Back in April, Moderna shared its intentions to create an HIV vaccine in collaboration with THE Bill and Melinda Gates Foundation, as well as the International AIDS Vaccine Initiative. This month we also received details regarding the first phase of the vaccine trial.
Prevention might represent the most efficient weapon to finally beat HIV. Moderna plans to start this week the first phase of a clinical trial. The vaccine is based in fact on mRNA, just as the COVID-19 vaccine. The first trial is meant to verify the safety of the shot, testing it on a group of volunteers that are not infected with HIV. The start date for the trial will be August 19 and 56 healthy people have volunteered to go through Phase 1.
During this phase, researchers make sure the vaccine does not have any dangerous side effects. In this case, they will also analyze how the immune system of the volunteer responds. Phase 1 is expected to end in 2023. If this phase proves to be successful, it will take more years of tests before the vaccine is publicly released.
HIV has become less of a grave health issue in the past years as there have appeared multiple antivirals that can successfully fight the virus in persons who are infected. Nonetheless, the disease remains dangerous, as it can disrupt the antibody defense in the body by mutating certain portions of its structure. As such, the antibodies fight against the parts of the virus that remain sable, ignoring the mutating parts.
Previous attempts to create a HIV vaccine focused on trying to make the immune system create the antibodies by itself. However, Moderna is now trying a new approach, inspired by the method used to create the COVID-19 vaccine.

========================================================================

Please answer these from the article on Moderna's HIV vaccine:
(a) Which two organizations is Moderna working with on the vaccine?
(b) How many healthy people volunteered for Phase 1?
(c) In what year is Phase 1 expected to end?

* _Provided records_

========================================================================

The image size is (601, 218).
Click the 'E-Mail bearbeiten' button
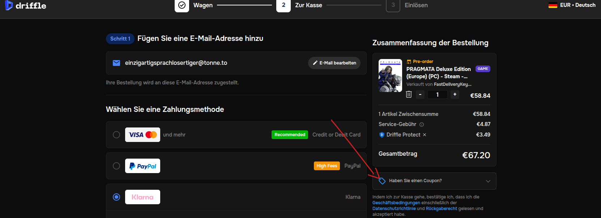click(x=334, y=63)
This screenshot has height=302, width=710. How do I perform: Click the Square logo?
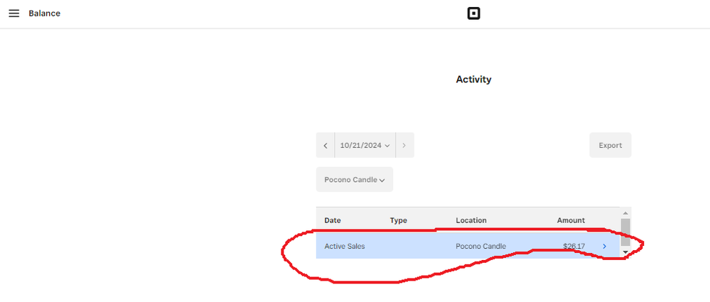click(x=473, y=14)
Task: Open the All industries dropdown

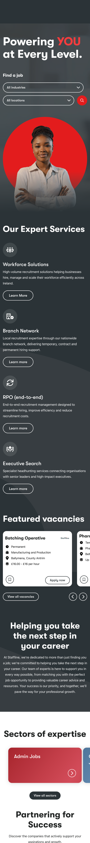Action: tap(43, 88)
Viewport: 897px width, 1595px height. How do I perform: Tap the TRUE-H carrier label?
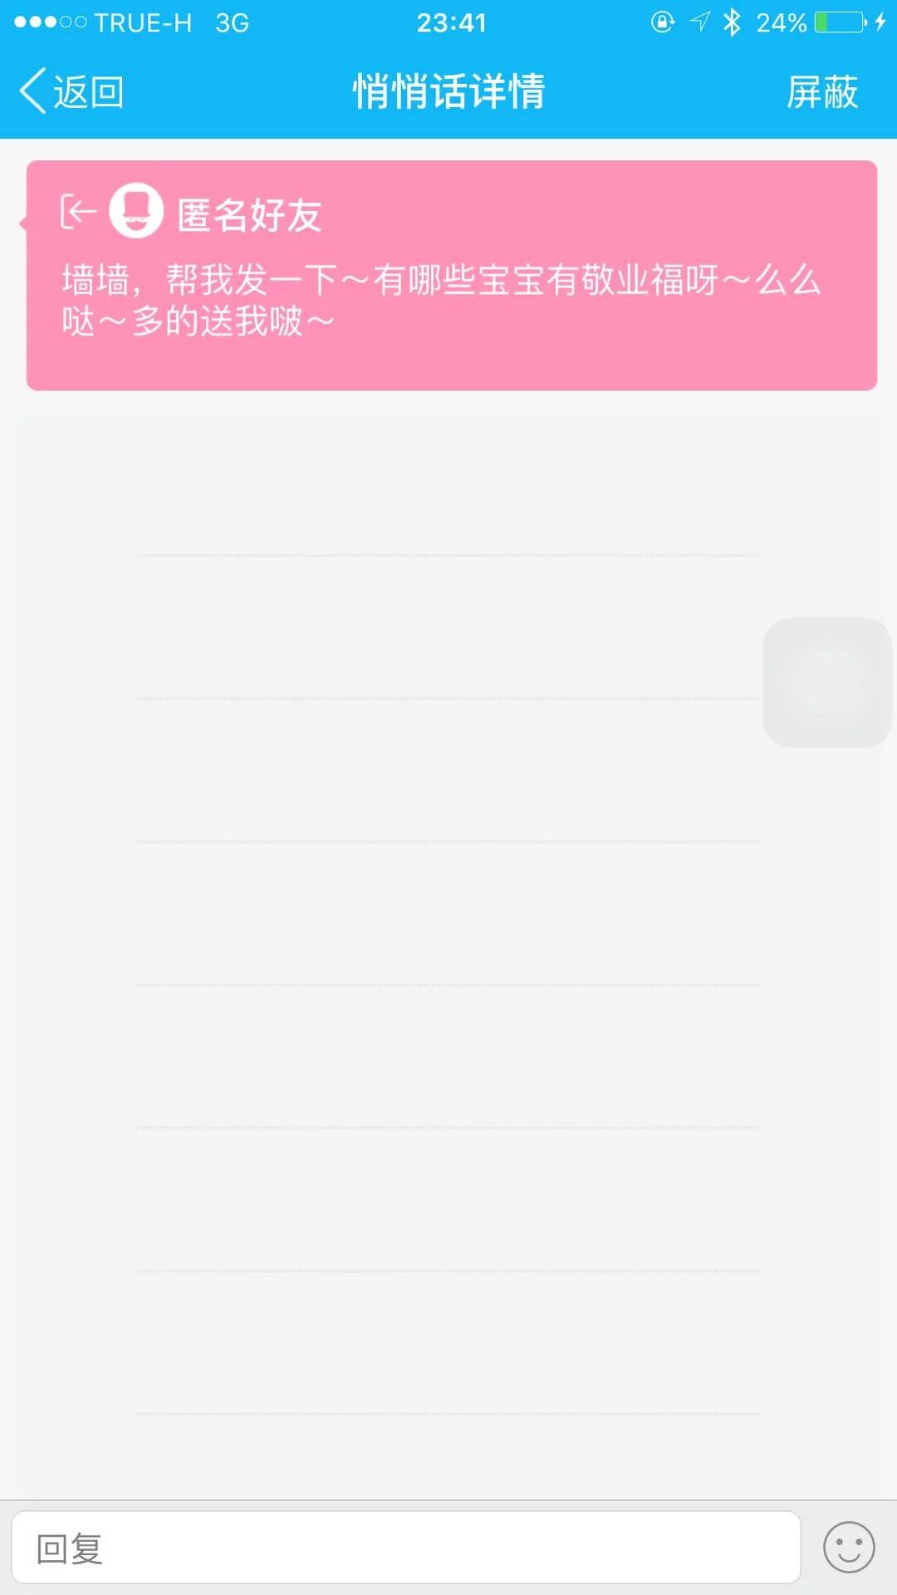pos(143,22)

========================================================================

* _Answer section_
(a) The Bill and Melinda Gates Foundation and the International AIDS Vaccine Initiative
(b) 56
(c) 2023